Ironically it may lie deep in the same preppy arrogance that Milbank’s other target, George Bush, displays so regularly. It is the assumption that only people who act like them and belong with them matter. The rest are fools.

You don’t even have to have gone to a prep school to pick up this nasty trait. Four years at Harvard or Yale are plenty to develop what songwriter Alex Jay Lerner described to as an “indubitable, irrefutable, inimitable, indomitable, incalculable superiority.”

And since such people often go far in public life, it becomes a curse that affects us all. It was the arrogance of the Harvard faculty that helped mire us in Vietnam. It was the arrogance of George Bush that has us mired in Iraq. And no small part of the origins of such arrogance can be found in the training of such schools as Yale and Harvard especially if – as in the case of Bush, Kerry and Milbank – you add in the perverted and power lusting curriculum of Skull & Bones.

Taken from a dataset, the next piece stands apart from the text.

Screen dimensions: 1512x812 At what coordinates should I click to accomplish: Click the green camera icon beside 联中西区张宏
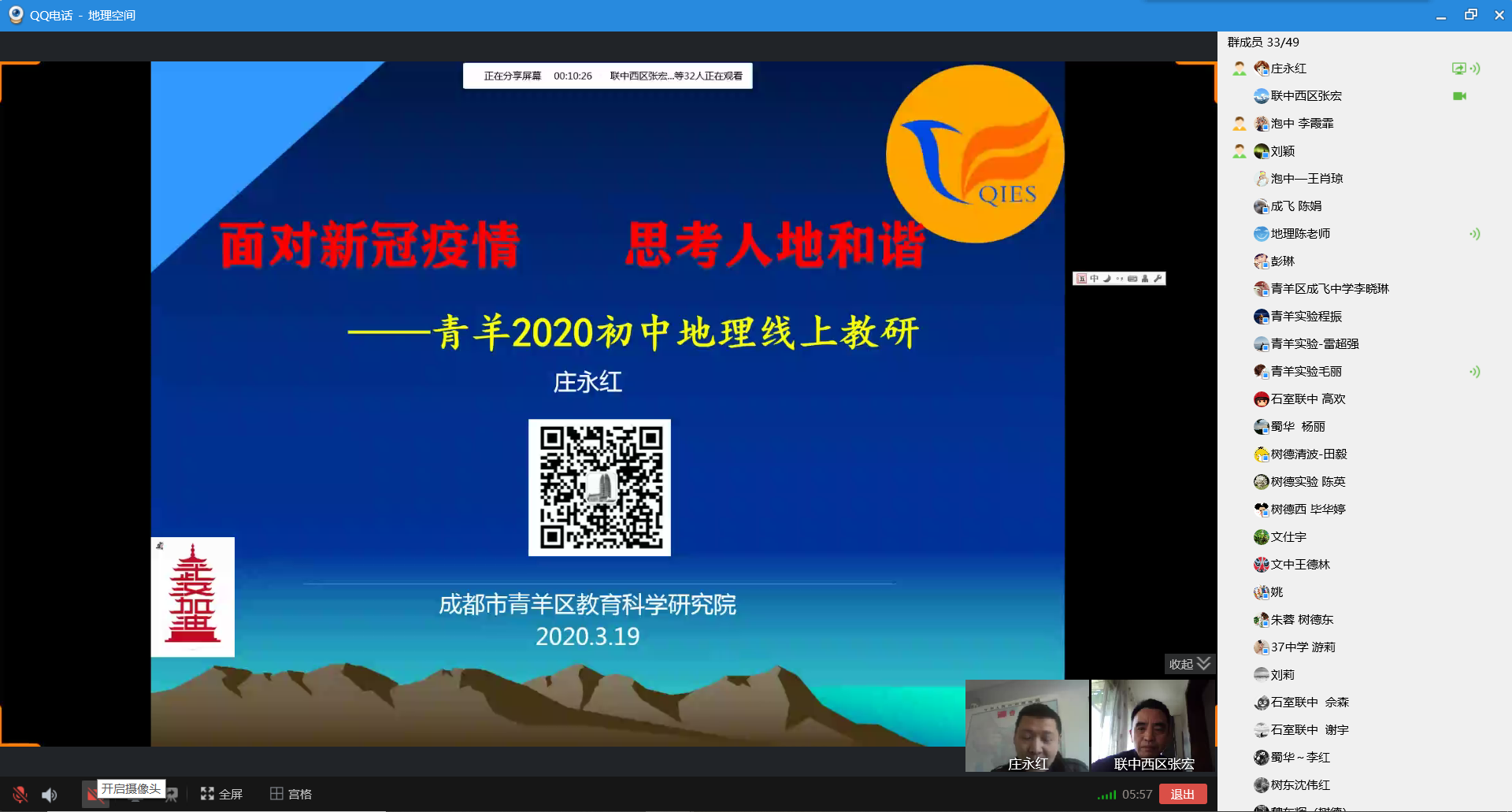1459,96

One can identify this way of thinking easily. Just ask a hard question and see how dismissive the answer is. Take Milbank being asked whether it wasn’t strange for the Washington Post to have assigned a Bonesman to cover the election in which two Bonesmen were running. His response:

“I have been assigned to monitor all secret hand signals during the debates. . . I have it on good information that if this one gets tied up in a recount, [late Supreme Court Justice and Bonesman] Potter Stewart will return from the grave to write the majority opinion.”

The odd thing about people like Milbank is that they expend so much effort trying to prove how sophisticated and grownup they are, yet in the end basically display a remarkable childishness. They are culturally imprisoned in a narrow set of values and perceptions and even in conversation repeatedly use the techniques of power – such as putdowns and dismissiveness – in place of intelligent argument.

Thus, they become little more than members of a club, rather than grownup members of the society they purport to serve or run. It is the irony of institutions like Yale and Harvard that they produce so many childlike products. And it is the thing that in the end make Dana Milbank and George Bush have far more in common than either would wish to admit.